RECORD SET Block Start

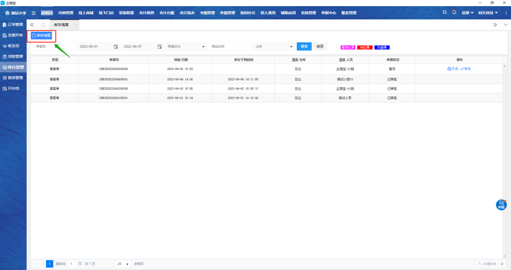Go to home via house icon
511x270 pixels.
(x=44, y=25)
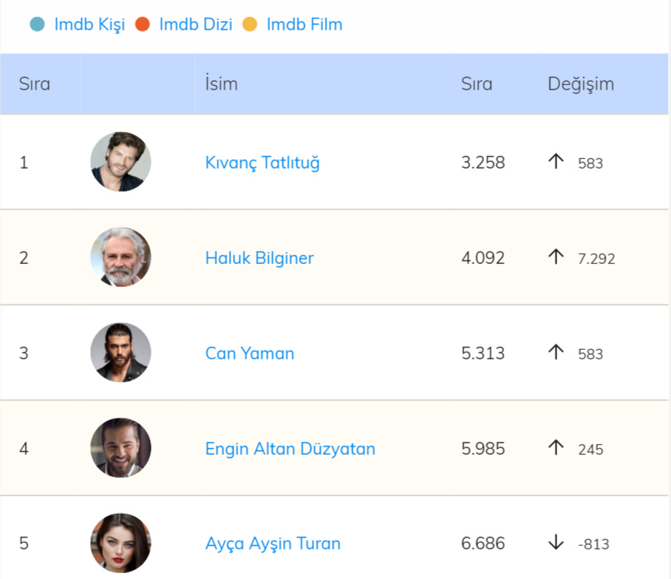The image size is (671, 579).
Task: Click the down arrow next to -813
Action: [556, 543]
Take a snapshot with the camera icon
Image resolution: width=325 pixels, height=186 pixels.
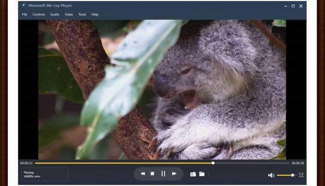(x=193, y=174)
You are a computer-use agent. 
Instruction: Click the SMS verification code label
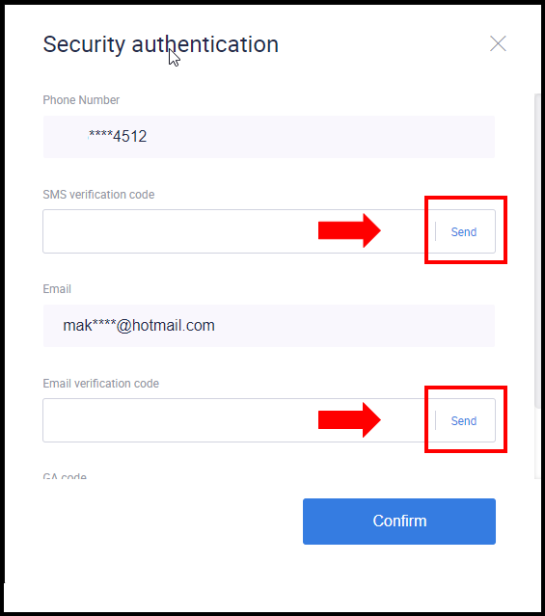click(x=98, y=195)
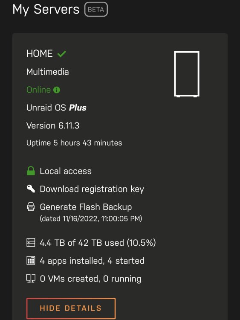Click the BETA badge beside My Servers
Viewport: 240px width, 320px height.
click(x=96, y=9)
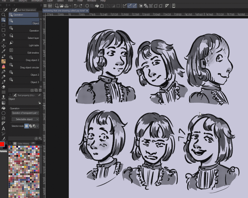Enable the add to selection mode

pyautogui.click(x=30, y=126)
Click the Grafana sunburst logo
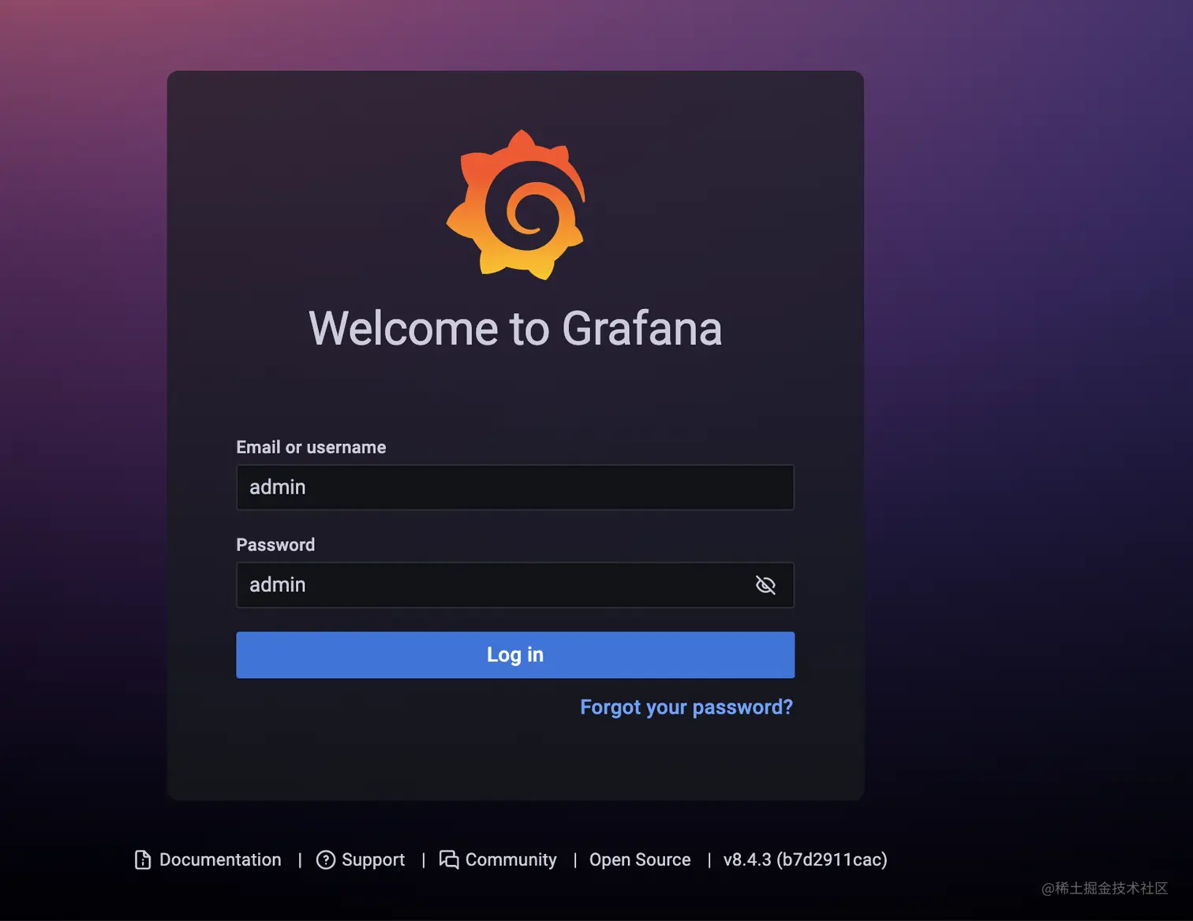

RECORD SET Block End
RECORD SET Block Start

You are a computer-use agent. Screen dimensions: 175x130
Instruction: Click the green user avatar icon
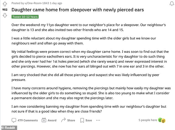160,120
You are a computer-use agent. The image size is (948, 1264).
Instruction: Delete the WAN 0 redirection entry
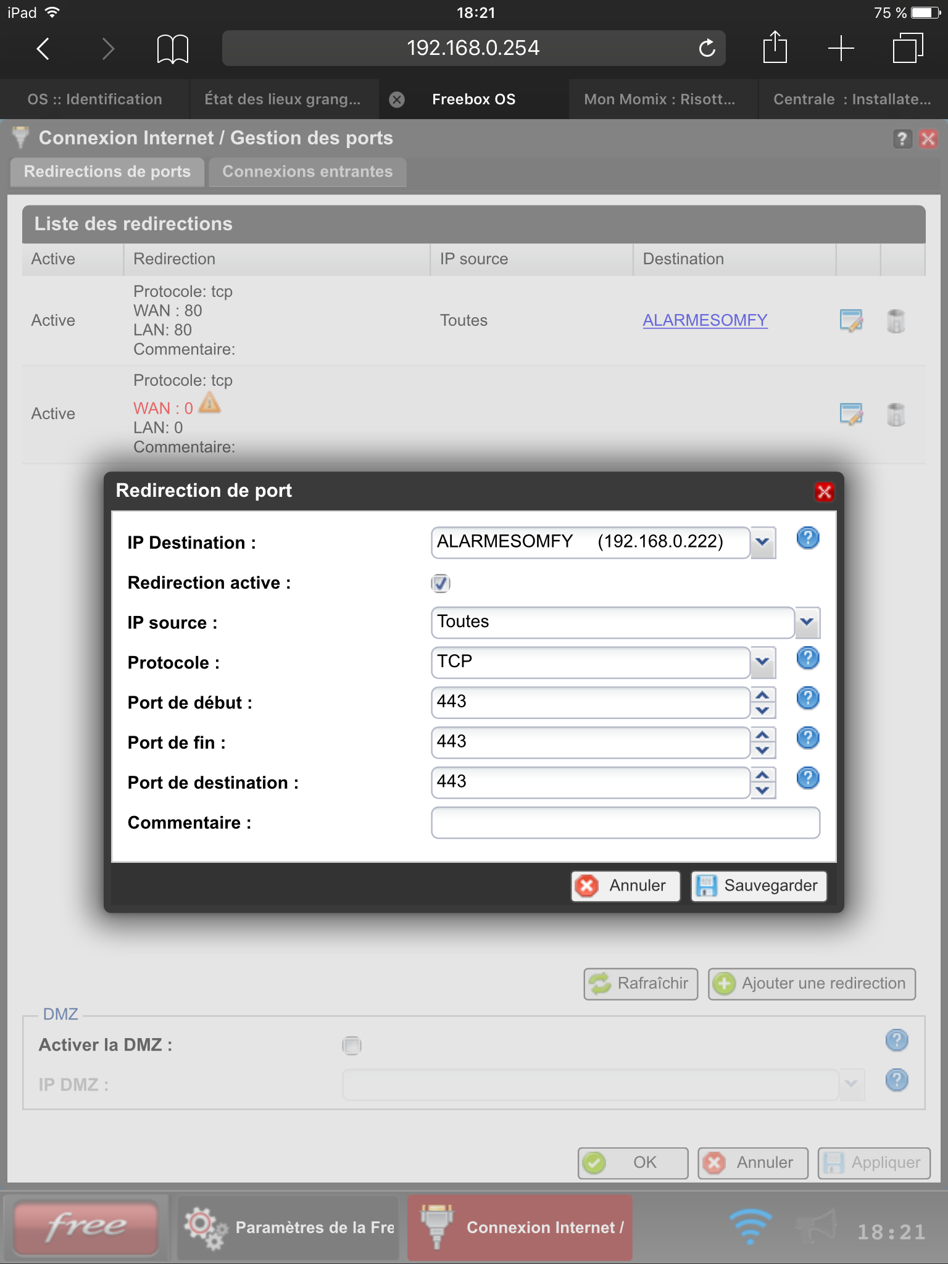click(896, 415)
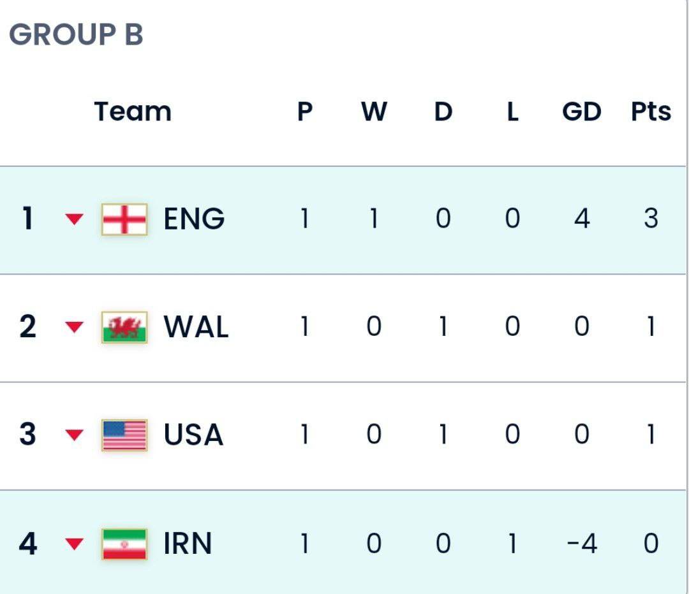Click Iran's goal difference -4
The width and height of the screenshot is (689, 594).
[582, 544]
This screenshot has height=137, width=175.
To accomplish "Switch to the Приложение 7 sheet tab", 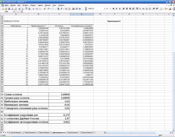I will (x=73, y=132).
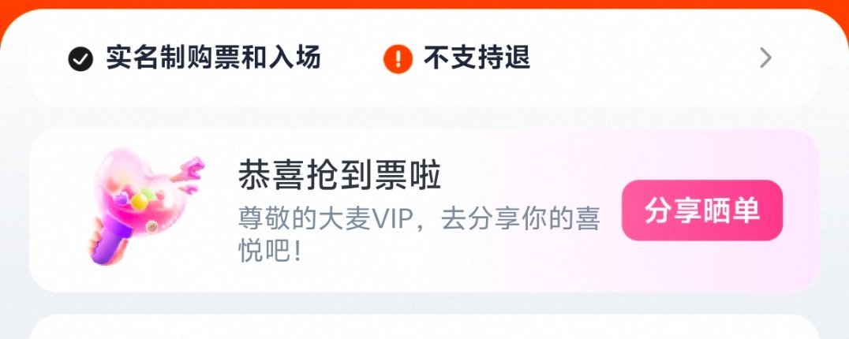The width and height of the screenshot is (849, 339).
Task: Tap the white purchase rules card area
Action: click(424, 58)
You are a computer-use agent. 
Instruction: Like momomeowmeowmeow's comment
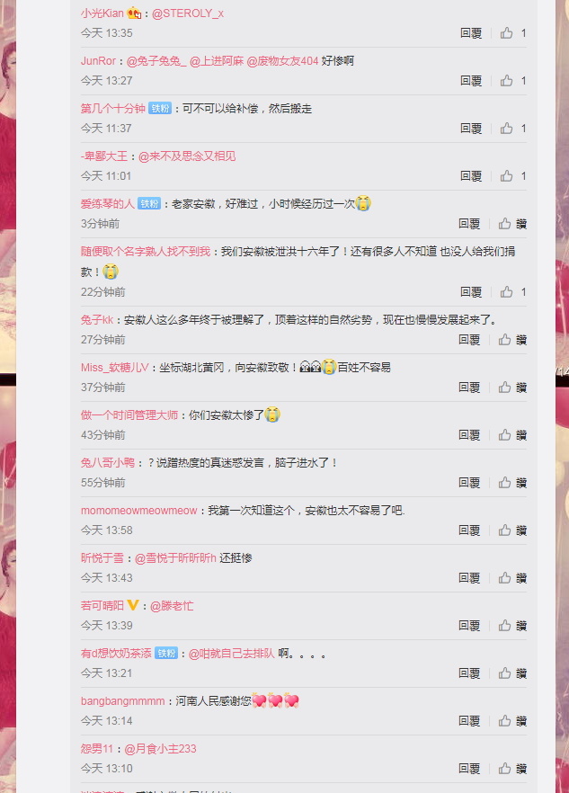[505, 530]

RECORD SET Block End

**GOAL OF THE EXERCISE**
Within these entries, output exactly the lines starting at the one with "Image resolution: width=325" and finishing at the one with "Click the Grafana sunburst logo". Leave pictures out of the output.

**ANSWER TO THIS TASK**
Image resolution: width=325 pixels, height=186 pixels.
(x=193, y=174)
You are a computer-use agent. 
Instruction: Click the SMS verification code label
click(x=98, y=195)
Click the BETA badge beside My Servers
Viewport: 240px width, 320px height.
click(x=96, y=9)
Enable the add to selection mode

pyautogui.click(x=30, y=126)
Click the Grafana sunburst logo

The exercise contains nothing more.